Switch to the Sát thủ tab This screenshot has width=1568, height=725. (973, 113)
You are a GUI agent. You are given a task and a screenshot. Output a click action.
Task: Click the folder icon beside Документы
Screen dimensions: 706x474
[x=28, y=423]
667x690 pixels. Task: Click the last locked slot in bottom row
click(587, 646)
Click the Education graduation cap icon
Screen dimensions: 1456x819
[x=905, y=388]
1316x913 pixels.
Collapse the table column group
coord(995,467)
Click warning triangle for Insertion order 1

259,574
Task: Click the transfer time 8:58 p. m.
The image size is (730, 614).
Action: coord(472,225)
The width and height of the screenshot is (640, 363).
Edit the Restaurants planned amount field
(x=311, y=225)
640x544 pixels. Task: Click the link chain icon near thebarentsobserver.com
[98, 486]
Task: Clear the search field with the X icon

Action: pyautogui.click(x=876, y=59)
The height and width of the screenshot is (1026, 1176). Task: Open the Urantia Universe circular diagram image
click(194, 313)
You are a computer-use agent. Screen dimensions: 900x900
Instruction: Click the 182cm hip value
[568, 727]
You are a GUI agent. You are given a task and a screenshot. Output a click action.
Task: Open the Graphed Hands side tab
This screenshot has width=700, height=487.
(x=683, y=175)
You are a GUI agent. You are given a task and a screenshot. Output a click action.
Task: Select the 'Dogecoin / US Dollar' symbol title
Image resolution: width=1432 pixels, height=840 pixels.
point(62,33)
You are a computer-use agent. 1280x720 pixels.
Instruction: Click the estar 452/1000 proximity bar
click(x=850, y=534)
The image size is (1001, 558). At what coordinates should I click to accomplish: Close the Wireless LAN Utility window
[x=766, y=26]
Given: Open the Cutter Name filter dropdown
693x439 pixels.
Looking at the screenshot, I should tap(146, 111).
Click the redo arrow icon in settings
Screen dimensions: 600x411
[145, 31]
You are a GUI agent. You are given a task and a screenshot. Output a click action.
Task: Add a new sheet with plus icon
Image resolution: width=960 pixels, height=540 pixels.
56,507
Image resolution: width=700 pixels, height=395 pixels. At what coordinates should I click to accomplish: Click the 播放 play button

────────

§ What to work on: Reproduce all of the lines above, switching each occurrence of "Screen dimensions" to "Screen size" and leaving everything else unchanged.

§ Response below:
Switch to the Sát thủ tab This screenshot has width=1568, height=725. (973, 113)
You are a GUI agent. You are given a task and a screenshot. Output a click action.
Task: Click the folder icon beside Документы
Screen size: 706x474
[x=28, y=423]
667x690 pixels. Task: Click the last locked slot in bottom row
click(587, 646)
Click the Education graduation cap icon
Screen size: 1456x819
[x=905, y=388]
1316x913 pixels.
Collapse the table column group
coord(995,467)
Click warning triangle for Insertion order 1

259,574
Task: Click the transfer time 8:58 p. m.
The image size is (730, 614).
Action: coord(472,225)
The width and height of the screenshot is (640, 363).
Edit the Restaurants planned amount field
(x=311, y=225)
640x544 pixels. Task: Click the link chain icon near thebarentsobserver.com
[98, 486]
Task: Clear the search field with the X icon

Action: pyautogui.click(x=876, y=59)
The height and width of the screenshot is (1026, 1176). Task: Open the Urantia Universe circular diagram image
click(194, 313)
You are a computer-use agent. Screen size: 900x900
Instruction: Click the 182cm hip value
[568, 727]
You are a GUI agent. You are given a task and a screenshot. Output a click action.
Task: Open the Graphed Hands side tab
This screenshot has width=700, height=487.
(x=683, y=175)
You are a GUI agent. You are given a task and a screenshot. Output a click action.
Task: Select the 'Dogecoin / US Dollar' symbol title
Image resolution: width=1432 pixels, height=840 pixels.
point(62,33)
You are a computer-use agent. 1280x720 pixels.
Instruction: Click the estar 452/1000 proximity bar
click(x=850, y=534)
The image size is (1001, 558). At what coordinates should I click to accomplish: Close the Wireless LAN Utility window
[x=766, y=26]
Given: Open the Cutter Name filter dropdown
693x439 pixels.
Looking at the screenshot, I should tap(146, 111).
Click the redo arrow icon in settings
Screen size: 600x411
[145, 31]
You are a GUI agent. You are given a task and a screenshot. Output a click action.
Task: Add a new sheet with plus icon
Image resolution: width=960 pixels, height=540 pixels.
56,507
Image resolution: width=700 pixels, height=395 pixels. At what coordinates should I click to accomplish: Click the 播放 play button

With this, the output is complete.